Segment Open

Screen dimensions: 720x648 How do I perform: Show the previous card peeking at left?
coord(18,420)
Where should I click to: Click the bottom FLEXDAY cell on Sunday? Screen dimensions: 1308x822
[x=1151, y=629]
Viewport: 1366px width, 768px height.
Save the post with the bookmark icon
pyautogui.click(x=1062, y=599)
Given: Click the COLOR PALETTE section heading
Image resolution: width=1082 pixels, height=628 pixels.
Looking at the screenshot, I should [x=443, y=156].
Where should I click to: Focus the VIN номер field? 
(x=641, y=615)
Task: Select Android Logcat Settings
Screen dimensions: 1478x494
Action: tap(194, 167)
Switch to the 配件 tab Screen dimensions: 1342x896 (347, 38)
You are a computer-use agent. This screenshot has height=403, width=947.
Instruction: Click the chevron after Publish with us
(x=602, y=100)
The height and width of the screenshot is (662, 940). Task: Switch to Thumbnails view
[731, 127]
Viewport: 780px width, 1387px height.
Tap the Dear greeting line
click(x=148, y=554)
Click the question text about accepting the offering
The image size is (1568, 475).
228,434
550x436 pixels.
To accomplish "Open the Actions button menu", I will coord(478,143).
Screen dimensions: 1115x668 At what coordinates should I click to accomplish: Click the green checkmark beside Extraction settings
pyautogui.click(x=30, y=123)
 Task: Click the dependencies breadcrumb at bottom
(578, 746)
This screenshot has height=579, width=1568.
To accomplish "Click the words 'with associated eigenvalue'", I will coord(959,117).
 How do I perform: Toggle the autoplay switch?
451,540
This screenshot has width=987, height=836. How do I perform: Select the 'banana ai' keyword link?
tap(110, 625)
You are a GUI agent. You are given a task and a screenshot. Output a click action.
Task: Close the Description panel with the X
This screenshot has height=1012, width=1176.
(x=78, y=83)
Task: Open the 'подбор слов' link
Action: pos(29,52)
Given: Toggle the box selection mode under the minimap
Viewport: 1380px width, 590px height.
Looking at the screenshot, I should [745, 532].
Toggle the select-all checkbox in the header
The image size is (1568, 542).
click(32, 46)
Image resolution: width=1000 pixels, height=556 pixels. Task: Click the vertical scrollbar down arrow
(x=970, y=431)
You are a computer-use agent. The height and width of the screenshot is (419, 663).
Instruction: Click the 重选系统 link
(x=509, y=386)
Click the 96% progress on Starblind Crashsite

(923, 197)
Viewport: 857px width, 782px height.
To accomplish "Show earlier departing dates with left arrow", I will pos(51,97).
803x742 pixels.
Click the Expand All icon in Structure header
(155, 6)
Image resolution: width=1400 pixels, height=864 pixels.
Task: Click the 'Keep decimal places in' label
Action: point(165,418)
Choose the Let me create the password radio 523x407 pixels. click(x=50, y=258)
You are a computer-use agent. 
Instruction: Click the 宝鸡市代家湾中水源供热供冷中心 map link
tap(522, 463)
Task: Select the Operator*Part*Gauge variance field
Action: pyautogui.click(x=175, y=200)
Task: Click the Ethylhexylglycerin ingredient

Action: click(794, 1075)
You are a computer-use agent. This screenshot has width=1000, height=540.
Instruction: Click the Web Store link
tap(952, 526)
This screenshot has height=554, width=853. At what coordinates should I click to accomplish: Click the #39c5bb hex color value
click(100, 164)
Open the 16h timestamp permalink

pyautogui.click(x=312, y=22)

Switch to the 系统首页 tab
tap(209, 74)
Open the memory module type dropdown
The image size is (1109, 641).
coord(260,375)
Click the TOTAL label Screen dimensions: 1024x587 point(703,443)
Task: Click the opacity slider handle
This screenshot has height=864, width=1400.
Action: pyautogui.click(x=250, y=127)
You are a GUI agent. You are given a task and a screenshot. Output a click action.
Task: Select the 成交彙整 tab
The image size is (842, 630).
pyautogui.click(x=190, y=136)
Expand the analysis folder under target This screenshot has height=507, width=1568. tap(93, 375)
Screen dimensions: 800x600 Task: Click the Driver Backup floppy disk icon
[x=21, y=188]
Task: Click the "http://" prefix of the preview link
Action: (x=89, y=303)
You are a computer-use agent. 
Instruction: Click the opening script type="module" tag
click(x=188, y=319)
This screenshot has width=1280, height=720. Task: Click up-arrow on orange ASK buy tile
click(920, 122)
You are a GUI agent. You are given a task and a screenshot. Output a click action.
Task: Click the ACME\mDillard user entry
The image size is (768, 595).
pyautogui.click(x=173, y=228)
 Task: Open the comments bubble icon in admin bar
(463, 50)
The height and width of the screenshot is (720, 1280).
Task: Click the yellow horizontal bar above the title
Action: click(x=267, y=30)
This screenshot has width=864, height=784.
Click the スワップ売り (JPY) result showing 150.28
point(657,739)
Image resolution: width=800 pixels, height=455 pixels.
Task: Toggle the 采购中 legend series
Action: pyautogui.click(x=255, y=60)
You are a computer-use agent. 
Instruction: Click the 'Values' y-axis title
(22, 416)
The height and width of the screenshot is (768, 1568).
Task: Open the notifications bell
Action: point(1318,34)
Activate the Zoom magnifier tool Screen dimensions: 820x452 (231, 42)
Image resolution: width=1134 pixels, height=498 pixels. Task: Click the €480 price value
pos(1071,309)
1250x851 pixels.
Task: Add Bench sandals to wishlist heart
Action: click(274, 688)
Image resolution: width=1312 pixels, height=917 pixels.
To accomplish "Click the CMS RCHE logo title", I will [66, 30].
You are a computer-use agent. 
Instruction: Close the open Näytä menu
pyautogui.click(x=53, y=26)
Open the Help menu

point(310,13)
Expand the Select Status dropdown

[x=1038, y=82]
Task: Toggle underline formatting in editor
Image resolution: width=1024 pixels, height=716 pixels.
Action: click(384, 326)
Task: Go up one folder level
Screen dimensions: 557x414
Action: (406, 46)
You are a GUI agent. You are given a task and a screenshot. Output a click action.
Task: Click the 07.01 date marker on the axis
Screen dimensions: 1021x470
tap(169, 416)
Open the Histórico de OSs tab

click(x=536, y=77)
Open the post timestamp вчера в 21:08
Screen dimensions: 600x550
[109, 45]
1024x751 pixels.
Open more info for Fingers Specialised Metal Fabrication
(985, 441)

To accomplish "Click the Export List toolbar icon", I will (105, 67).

Segment Closed

Try it: All lines above from the one with "Instruction: Click the opening" to the one with "Open the post timestamp вчера в 21:08", inclusive, should be copied exactly, and no other lines.

Output of the exercise:
Instruction: Click the opening script type="module" tag
click(x=188, y=319)
This screenshot has width=1280, height=720. Task: Click up-arrow on orange ASK buy tile
click(920, 122)
You are a GUI agent. You are given a task and a screenshot. Output a click action.
Task: Click the ACME\mDillard user entry
The image size is (768, 595).
pyautogui.click(x=173, y=228)
 Task: Open the comments bubble icon in admin bar
(463, 50)
The height and width of the screenshot is (720, 1280).
Task: Click the yellow horizontal bar above the title
Action: click(x=267, y=30)
This screenshot has width=864, height=784.
Click the スワップ売り (JPY) result showing 150.28
point(657,739)
Image resolution: width=800 pixels, height=455 pixels.
Task: Toggle the 采购中 legend series
Action: pyautogui.click(x=255, y=60)
You are a computer-use agent. 
Instruction: Click the 'Values' y-axis title
(22, 416)
The height and width of the screenshot is (768, 1568).
Task: Open the notifications bell
Action: point(1318,34)
Activate the Zoom magnifier tool Screen dimensions: 820x452 (231, 42)
Image resolution: width=1134 pixels, height=498 pixels. Task: Click the €480 price value
pos(1071,309)
1250x851 pixels.
Task: Add Bench sandals to wishlist heart
Action: click(274, 688)
Image resolution: width=1312 pixels, height=917 pixels.
To accomplish "Click the CMS RCHE logo title", I will [66, 30].
You are a computer-use agent. 
Instruction: Close the open Näytä menu
pyautogui.click(x=53, y=26)
Open the Help menu

point(310,13)
Expand the Select Status dropdown

[x=1038, y=82]
Task: Toggle underline formatting in editor
Image resolution: width=1024 pixels, height=716 pixels.
Action: click(384, 326)
Task: Go up one folder level
Screen dimensions: 557x414
Action: (406, 46)
You are a GUI agent. You are given a task and a screenshot. Output a click action.
Task: Click the 07.01 date marker on the axis
Screen dimensions: 1021x470
tap(169, 416)
Open the Histórico de OSs tab

click(x=536, y=77)
Open the post timestamp вчера в 21:08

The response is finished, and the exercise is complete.